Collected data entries
######

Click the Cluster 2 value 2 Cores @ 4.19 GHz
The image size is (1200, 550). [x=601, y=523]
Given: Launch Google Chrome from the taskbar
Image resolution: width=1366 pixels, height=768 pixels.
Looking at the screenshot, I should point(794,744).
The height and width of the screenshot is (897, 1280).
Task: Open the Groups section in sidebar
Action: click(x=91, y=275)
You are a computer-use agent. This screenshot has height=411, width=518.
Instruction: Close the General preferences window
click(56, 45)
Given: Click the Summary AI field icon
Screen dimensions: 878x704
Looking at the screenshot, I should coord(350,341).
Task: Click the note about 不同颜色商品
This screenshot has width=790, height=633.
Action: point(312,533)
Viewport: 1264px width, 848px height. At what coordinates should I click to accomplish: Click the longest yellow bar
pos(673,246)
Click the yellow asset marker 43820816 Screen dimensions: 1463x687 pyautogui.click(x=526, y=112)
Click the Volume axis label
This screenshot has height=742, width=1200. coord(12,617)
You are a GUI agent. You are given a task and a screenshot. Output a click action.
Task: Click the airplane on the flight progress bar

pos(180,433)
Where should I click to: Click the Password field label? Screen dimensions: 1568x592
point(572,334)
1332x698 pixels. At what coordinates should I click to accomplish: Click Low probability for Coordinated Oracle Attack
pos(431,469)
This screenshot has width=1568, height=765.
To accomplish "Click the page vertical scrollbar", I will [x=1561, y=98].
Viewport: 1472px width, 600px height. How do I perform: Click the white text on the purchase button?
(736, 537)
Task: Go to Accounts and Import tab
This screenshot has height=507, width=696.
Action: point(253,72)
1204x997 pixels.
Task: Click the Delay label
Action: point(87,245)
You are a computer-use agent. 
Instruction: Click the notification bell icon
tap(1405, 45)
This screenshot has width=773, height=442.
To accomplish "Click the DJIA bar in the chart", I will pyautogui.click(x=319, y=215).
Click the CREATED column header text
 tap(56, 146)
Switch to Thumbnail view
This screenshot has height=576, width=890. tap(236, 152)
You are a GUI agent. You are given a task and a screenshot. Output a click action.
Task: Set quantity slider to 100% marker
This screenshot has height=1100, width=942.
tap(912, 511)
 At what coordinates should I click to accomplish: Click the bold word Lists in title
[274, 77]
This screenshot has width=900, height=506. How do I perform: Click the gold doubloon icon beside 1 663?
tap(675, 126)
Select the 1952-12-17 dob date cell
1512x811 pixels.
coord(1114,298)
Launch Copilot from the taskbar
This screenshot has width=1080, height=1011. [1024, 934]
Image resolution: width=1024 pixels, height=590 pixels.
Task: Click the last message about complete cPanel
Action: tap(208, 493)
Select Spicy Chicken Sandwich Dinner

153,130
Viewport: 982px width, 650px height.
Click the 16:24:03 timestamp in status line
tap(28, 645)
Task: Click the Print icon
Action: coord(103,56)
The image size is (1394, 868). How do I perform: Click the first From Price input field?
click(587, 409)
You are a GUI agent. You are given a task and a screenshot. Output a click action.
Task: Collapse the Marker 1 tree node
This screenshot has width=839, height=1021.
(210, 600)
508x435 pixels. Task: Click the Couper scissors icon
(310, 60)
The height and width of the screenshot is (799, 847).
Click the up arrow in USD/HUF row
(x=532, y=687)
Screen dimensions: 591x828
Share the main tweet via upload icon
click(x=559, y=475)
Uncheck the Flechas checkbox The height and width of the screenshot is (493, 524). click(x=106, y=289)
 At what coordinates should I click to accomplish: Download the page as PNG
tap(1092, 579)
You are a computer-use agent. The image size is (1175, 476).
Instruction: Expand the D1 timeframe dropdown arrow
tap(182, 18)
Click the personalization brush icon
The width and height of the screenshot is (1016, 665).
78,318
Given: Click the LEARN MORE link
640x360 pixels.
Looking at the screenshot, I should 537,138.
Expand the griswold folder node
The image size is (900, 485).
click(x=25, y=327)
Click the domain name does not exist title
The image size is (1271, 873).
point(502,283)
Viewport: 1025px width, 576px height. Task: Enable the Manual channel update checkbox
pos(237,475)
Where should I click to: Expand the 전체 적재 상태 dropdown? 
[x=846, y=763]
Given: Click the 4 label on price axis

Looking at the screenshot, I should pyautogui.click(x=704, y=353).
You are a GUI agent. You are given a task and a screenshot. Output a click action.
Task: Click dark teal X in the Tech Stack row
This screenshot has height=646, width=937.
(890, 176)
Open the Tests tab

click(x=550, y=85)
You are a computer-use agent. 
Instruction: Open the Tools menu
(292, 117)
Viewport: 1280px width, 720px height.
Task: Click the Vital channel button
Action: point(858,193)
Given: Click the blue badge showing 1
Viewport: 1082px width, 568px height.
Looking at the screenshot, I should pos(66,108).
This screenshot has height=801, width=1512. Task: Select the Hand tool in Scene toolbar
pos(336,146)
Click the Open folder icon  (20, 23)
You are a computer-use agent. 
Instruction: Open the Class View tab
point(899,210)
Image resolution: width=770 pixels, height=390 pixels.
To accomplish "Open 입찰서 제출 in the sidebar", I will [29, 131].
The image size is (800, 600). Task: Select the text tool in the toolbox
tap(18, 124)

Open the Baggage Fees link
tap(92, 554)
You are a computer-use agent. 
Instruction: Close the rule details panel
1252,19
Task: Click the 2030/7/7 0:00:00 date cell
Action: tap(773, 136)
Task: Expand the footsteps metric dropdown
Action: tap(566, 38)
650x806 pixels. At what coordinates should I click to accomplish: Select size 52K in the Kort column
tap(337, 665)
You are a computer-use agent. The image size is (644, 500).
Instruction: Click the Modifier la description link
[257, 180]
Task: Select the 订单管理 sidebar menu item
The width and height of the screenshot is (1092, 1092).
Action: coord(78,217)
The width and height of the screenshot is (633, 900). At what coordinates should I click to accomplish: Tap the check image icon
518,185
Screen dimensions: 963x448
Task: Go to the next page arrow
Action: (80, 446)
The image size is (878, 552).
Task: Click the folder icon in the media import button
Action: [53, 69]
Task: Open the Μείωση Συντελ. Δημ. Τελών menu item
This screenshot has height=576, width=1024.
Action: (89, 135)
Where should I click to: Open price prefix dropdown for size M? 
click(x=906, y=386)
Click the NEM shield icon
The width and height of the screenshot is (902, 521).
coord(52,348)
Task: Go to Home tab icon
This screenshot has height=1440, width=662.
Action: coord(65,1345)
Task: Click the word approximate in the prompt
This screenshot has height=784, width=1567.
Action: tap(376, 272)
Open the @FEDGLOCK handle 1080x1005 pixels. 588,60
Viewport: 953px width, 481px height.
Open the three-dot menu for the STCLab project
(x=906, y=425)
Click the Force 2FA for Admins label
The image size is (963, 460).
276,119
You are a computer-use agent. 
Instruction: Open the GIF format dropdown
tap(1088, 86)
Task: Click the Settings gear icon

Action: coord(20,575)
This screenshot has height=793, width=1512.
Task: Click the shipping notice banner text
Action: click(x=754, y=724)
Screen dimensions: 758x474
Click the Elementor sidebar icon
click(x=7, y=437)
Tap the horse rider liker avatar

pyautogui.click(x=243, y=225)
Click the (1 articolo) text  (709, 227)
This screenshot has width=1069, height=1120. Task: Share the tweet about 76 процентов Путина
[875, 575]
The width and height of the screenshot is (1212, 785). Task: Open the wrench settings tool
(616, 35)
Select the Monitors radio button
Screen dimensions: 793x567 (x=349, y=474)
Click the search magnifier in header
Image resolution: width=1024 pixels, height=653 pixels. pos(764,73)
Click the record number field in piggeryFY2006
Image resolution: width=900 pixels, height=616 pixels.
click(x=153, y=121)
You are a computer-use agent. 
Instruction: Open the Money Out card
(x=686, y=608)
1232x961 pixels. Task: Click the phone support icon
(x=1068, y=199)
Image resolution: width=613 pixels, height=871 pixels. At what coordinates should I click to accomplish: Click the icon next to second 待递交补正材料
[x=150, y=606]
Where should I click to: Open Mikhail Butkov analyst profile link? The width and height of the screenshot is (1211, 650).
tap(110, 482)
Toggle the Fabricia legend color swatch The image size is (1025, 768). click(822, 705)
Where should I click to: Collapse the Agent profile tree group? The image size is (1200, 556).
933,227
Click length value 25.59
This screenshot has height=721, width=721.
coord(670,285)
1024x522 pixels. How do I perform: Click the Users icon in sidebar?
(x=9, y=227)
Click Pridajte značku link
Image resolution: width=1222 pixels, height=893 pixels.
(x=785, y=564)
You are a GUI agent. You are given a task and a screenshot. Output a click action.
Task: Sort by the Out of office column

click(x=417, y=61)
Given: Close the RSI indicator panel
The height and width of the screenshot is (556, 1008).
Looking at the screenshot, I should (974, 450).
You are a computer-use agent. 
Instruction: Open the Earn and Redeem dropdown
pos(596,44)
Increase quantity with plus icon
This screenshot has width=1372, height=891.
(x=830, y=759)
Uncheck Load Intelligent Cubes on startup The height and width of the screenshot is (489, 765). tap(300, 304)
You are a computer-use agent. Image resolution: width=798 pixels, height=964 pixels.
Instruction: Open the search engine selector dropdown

######

# What you will do
Using the records above, pull out each line where the word "quantity" occurs.

# Result for this exercise
Task: Set quantity slider to 100% marker
Increase quantity with plus icon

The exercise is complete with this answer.